In the early ’90s, I went down to the Library of Congress to archive the work of my late teacher, the Haitian guitarist and composer Frantz Casseus. I walked away with a bunch of records of all kinds of material, and I became especially amazed by the collection of Civil Rights songs. I’ve been thinking a lot about my own connection to these songs and these ideas and how I can express them sincerely today. This new album is the furthest I’ve gone so far.
My song, “How to Walk in Freedom,” kind of synthesizes a bunch of different Civil Rights tunes. The idea of people walking together is a powerful image. At the end of the day, it’s very simple. We have to ask: Where can we walk? Who will stop us from walking? And who can we walk with? When I was in the Washington D.C. women’s march, it was truly inspiring. You could see the White House. If we could have walked in there, we would have.
On the other hand, your song “Srinivas” speaks more of this moment, right?
That one is largely straight journalism. Most of the lyrics are verbatim from a news story. But when I juxtapose that with “My country ‘tis of thee…” that’s me commenting. And when Steve Earle sings “you ain’t no kin to me,” that’s stolen from Blind Willie Johnson’s version of “Dark the Night, Cold Is the Ground.” So there are a lot of things in there.
Did you ever imagine that you’d be writing songs to be sung?
I’ve been writing songs my whole life. I’m a closet songwriter.
You’re also a great instrumental improviser. After Trump got elected, did you find that the situation required words?
Yeah. It did require words. I thought so. A lot has changed in the making of this record—changes to the project and to me. Most of these ideas first began to spill out when I did that benefit after Women’s March, and I thought I need to be better prepared for this.
These are your words, after all, right?
Well, there was a process of collaboration, like there always is. For “Srinivas,” Steve Earle wasn’t comfortable naming the killer. He had a deep empathy. He said, “That guy’s just some idiot who will wake up in prison saying, “What the hell did I do?” Steve didn’t want to name him so he improvised a slightly different lyric.
But when you performed the music in Brooklyn, these songs took on an entirely different form, didn’t they?
There, I had a totally different approach. I kept most of the lyrics, chucked most of the music. We did it as a free-jazz gig.
So maybe it isn’t just words. Can improvisation itself be a political act?
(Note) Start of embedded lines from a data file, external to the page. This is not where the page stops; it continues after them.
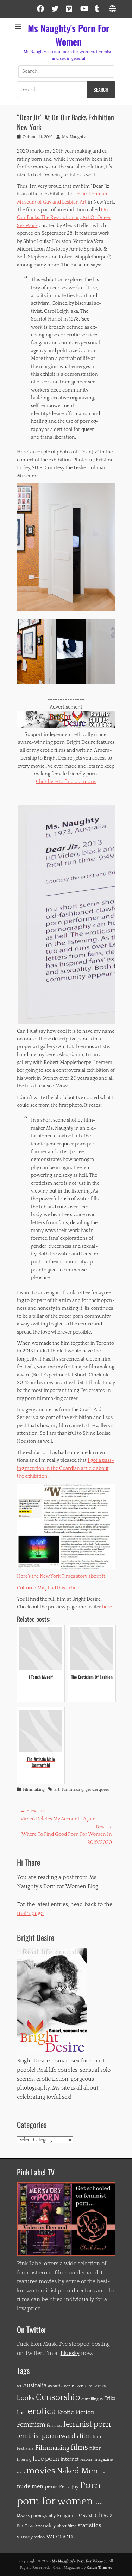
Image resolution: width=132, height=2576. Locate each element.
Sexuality (45, 2526)
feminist (54, 2425)
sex (108, 2515)
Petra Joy (68, 2487)
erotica (41, 2411)
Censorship (58, 2397)
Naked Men (77, 2470)
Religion (66, 2515)
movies (40, 2471)
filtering (24, 2459)
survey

Well, you know it took me a long time to get to that answer but, yes, now more than ever.
At that 2017 march in D.C., and when you made this album, did you feel a sense of being on the same page with those around you?
The page we were on was that we didn’t want Donald Trump in the White House, and that’s the page we all need to be on now. Not Trump, nor his enablers in Congress. There are a lot of things we don’t agree on. But this time around, there’s no such thing as not voting.
Marc Ribot will perform some of his Songs of Resistance at the National Jazz Museum in Harlem’s “Jazz and Social Justice” series on Sept. 25, followed by a public discussion with Larry Blumenfeld and others about how songs stimulate change and contemporary activism works.